Just back out of this thread slowly and quietly.
Given the logistics, probably Germany
No, not even close.
Have a think about geography
You will need to spell that out more clearly, my perception is that the geography in America is better suited to wind and solar power generation than Germany. This is based on my travels in both nations.
Deserts don’t need electricity, people do. The majority of the people live in urbanized areas just like in Germany, not in the desert.
I think we might be getting somewhere. The catch being, a good many of those urbanized areas are
in the desert. People live in urbanized areas in the desert. Los Angeles, San Diego, Palm Springs, Las Vegas, Phoenix, Tuscon, Albuquerque, Santa Fe, Lubbock, Amarillo, San Bernardino. That tens and tens of millions of people, all living in desert areas with better than 330 days of sunshine per year. Nice spread out American cities with big rooftops and parking lots just waiting to have solar panels installed over them.

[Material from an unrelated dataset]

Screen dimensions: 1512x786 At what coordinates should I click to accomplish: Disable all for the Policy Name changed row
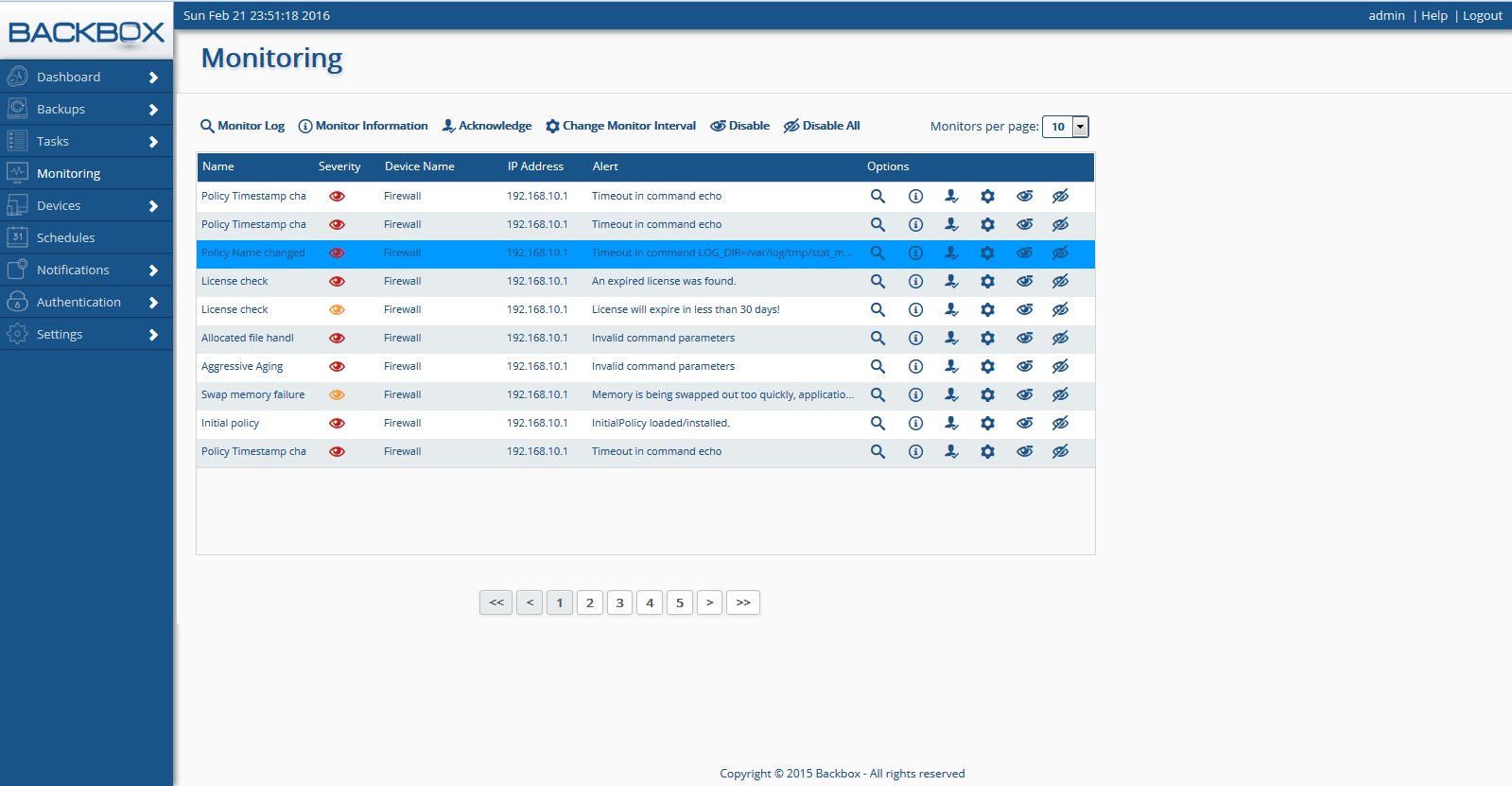[1060, 253]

And that completely leaves out the wind power potential of the states in the northern part of the west. Southern Wyoming is installing some wind, but that's slated to run power to Las Vegas through DC powerlines that are currently under construction (but behind schedule). They could easily put in more to run power to Denver and the Colorado front range with its four or five million people, it is not that far, or turn them east towards Omaha. Even St. Louis is little further from that part of Wyoming than Las Vegas is, if they can run power to southwest to Vegas, they can run it east to St. Louis and Kansas City.
Then if you go further East in the U.S. you get to climates that more closely resemble a certain European country named "Germany". I would thing if that nation, with its climate and geography can do it, then so can those parts of America that have similar climates and geographic features.
America has not picked the low hanging fruit in renewable energy. Half of our political apparatus seems focused on denying the existence of that low hanging fruit or of the need to use it. If Greta can focus more public perception on the problem and thereby get people to apply political pressure, then I am supportive of that. She's not a scientist, she's a communicator and an advocate which is a role she seems suited for and is doing effectively. She draws attention, gets the younguns' motivated to be prepared to vote until they come of age and to pressure the views and opinions of their parents until then. That's good. She is doing good.